Data records:
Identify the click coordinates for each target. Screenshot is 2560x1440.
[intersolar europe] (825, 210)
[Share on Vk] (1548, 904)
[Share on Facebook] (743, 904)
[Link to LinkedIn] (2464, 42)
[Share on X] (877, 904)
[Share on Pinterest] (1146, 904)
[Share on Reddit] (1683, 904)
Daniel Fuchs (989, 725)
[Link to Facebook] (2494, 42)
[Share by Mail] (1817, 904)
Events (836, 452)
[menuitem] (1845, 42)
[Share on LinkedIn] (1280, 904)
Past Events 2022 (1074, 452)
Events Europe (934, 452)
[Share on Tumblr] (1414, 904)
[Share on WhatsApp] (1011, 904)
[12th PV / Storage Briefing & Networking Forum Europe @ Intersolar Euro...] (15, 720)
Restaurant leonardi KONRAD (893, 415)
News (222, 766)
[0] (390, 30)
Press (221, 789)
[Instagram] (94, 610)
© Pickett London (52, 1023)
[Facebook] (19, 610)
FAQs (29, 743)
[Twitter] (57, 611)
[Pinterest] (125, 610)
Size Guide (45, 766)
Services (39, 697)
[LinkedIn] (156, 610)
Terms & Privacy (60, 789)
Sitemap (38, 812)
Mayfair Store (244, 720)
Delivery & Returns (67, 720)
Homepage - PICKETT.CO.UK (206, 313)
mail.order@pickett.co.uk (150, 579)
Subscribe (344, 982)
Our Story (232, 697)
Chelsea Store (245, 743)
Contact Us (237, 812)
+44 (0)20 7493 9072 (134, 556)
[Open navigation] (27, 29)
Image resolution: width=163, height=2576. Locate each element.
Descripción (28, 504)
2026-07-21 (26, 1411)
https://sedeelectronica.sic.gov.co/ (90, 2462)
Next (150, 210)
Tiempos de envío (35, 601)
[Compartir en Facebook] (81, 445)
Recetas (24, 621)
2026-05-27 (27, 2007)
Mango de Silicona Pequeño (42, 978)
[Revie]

▸ **Work to be completed**
All entries must be given again exactly.

▸ **Worked solution**
Identify the click coordinates for each target. Screenshot is 2560x1440.
[intersolar europe] (825, 210)
[Share on Vk] (1548, 904)
[Share on Facebook] (743, 904)
[Link to LinkedIn] (2464, 42)
[Share on X] (877, 904)
[Share on Pinterest] (1146, 904)
[Share on Reddit] (1683, 904)
Daniel Fuchs (989, 725)
[Link to Facebook] (2494, 42)
[Share by Mail] (1817, 904)
Events (836, 452)
[menuitem] (1845, 42)
[Share on LinkedIn] (1280, 904)
Past Events 2022 (1074, 452)
Events Europe (934, 452)
[Share on Tumblr] (1414, 904)
[Share on WhatsApp] (1011, 904)
[12th PV / Storage Briefing & Networking Forum Europe @ Intersolar Euro...] (15, 720)
Restaurant leonardi KONRAD (893, 415)
News (222, 766)
[0] (390, 30)
Press (221, 789)
[Instagram] (94, 610)
© Pickett London (52, 1023)
[Facebook] (19, 610)
FAQs (29, 743)
[Twitter] (57, 611)
[Pinterest] (125, 610)
Size Guide (45, 766)
Services (39, 697)
[LinkedIn] (156, 610)
Terms & Privacy (60, 789)
Sitemap (38, 812)
Mayfair Store (244, 720)
Delivery & Returns (67, 720)
Homepage - PICKETT.CO.UK (206, 313)
mail.order@pickett.co.uk (150, 579)
Subscribe (344, 982)
Our Story (232, 697)
Chelsea Store (245, 743)
Contact Us (237, 812)
+44 (0)20 7493 9072 (134, 556)
[Open navigation] (27, 29)
Image resolution: width=163, height=2576. Locate each element.
Descripción (28, 504)
2026-07-21 (26, 1411)
https://sedeelectronica.sic.gov.co/ (90, 2462)
Next (150, 210)
Tiempos de envío (35, 601)
[Compartir en Facebook] (81, 445)
Recetas (24, 621)
2026-05-27 (27, 2007)
Mango de Silicona Pequeño (42, 978)
[Revie]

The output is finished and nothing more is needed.